Typical cranial magnetic resonance imaging of early BoDV-1 encephalitis. Left column: T2 weighted imaging (top left) shows discrete, nearly symmetric hyperintensities of the insular ribbon (IR), the posteromedial thalamus (PMT), the caudate head (CH) and the lentiform nucleus (LN). These changes are more easily appreciated on diffusion-weighted imaging (DWI, bottom left), where diffusion restriction in these brain areas is visualized as a hyperintense signal. Right column: T2 weighted imaging (top right) shows progressive T2 hyperintensities of the affected areas with associated parenchymal swelling, somewhat more pronounced on the patient’s left side. No T1 hyperintense signal changes, which are characteristic of late-stage BoDV-1 encephalitis, were present at this time point (bottom right)

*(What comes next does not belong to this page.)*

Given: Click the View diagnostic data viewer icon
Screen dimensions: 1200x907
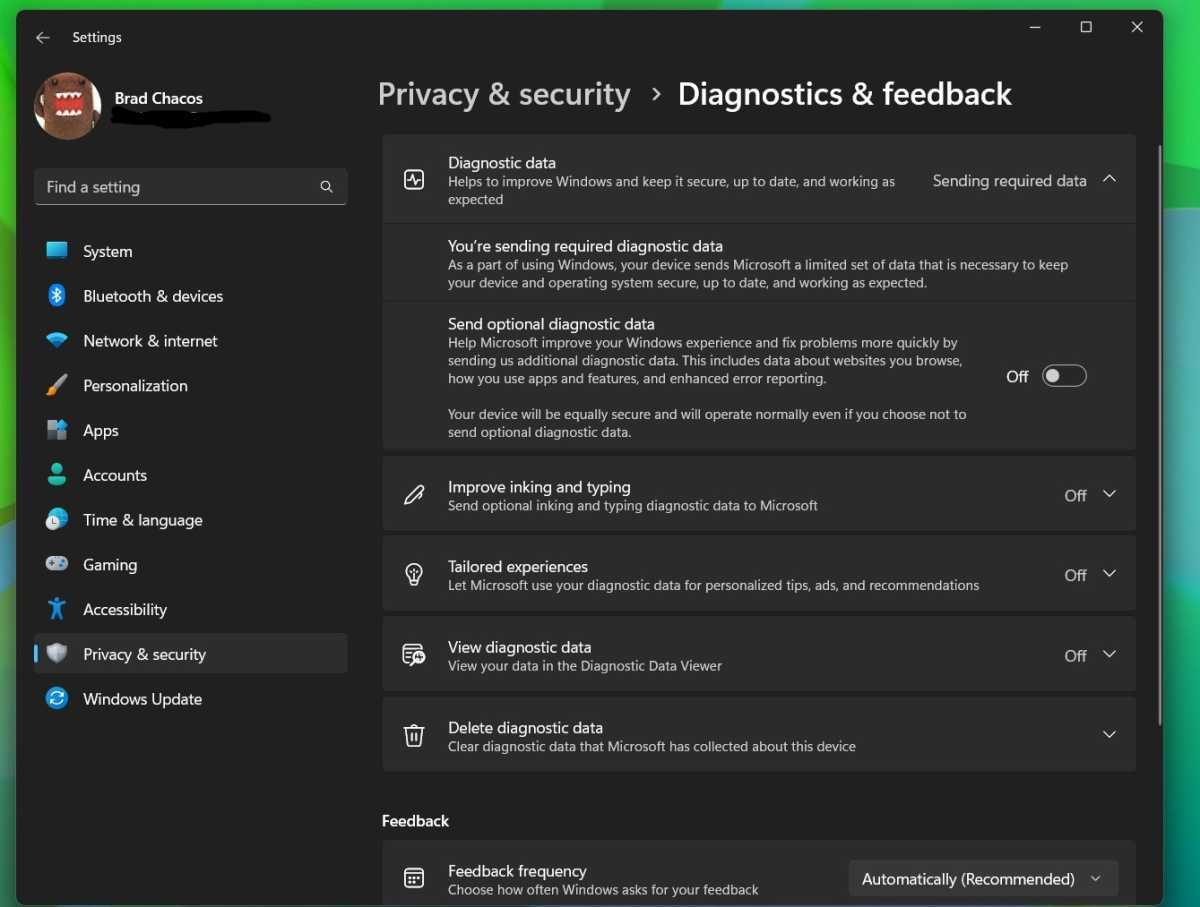Looking at the screenshot, I should [x=414, y=655].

Owing to the scarcity of studies on the subject, the role of cMRI in pre-symptomatic bornavirus encephalitis remains unclear. Pathological findings in cMRI have been shown to precede serious symptoms in prion-induced variant Creutzfeldt–Jakob disease of the brain after occupational exposure [13]. However, due to the different pathogenesis of these two illnesses, it is unclear whether cMRI is suitable for screening after BoDV-1 exposure. As was performed in case 1 of this series, cMRI may be considered after 6 to 12 months post exposure. cMRI should be performed immediately in the case of new-onset neurological symptoms after virus exposure.

Potential postexposure prophylaxis

There is neither a medical postexposure prophylaxis (PEP), nor treatment available for human bornavirus encephalitis. Ribavirin (1-β-D-ribofuranosyl-1,2,4-triazol-3-carboxamide, a guanosine analog) and favipiravir (T-705; 6-fluoro-3-hydroxypyrazine-2-carboxamide, a synthetic guanidine nucleobase) show promising in vitro efficacy against BoDV-1. Both drugs inhibit RNA virus replication by targeting viral polymerases and thus suppress viral RNA levels, but favipiravir acts more efficiently [14]. In vivo animal testing results have not been published so far for favipiravir and BoDV-1. Published results for favipiravir and rabies virus, which is also a member of the Mononegavirales, showed that the drug efficiently suppressed rabies virus replication at the inoculation site and the subsequent replication in the CNS [15]. There is currently no data about the CSF penetration of favipiravir in humans. Ribavirin, however, has been shown to penetrate into the CSF in humans [16]. In animal models with BoDV-1, ribavirin administered intrathecally has shown clinical improvement [17]. Both drugs have been used in a few BoDV-1 encephalitis cases, but very late in the course of disease, and have shown no effect so far (personal communications).

Thus two potentially therapeutic drugs are available, yet in vivo data of animal treatment for BoDV-1 or human treatment for other viruses are scarce. Whether the drugs, when used as PEP, are potent to prevent the development of encephalitis after BoDV-1 exposure remains unclear. If an administration should be considered at all, then most likely in the highest risk setting, such as in penetrating skin injuries or mucosal splash accidents with index patient CNS tissues during autopsy.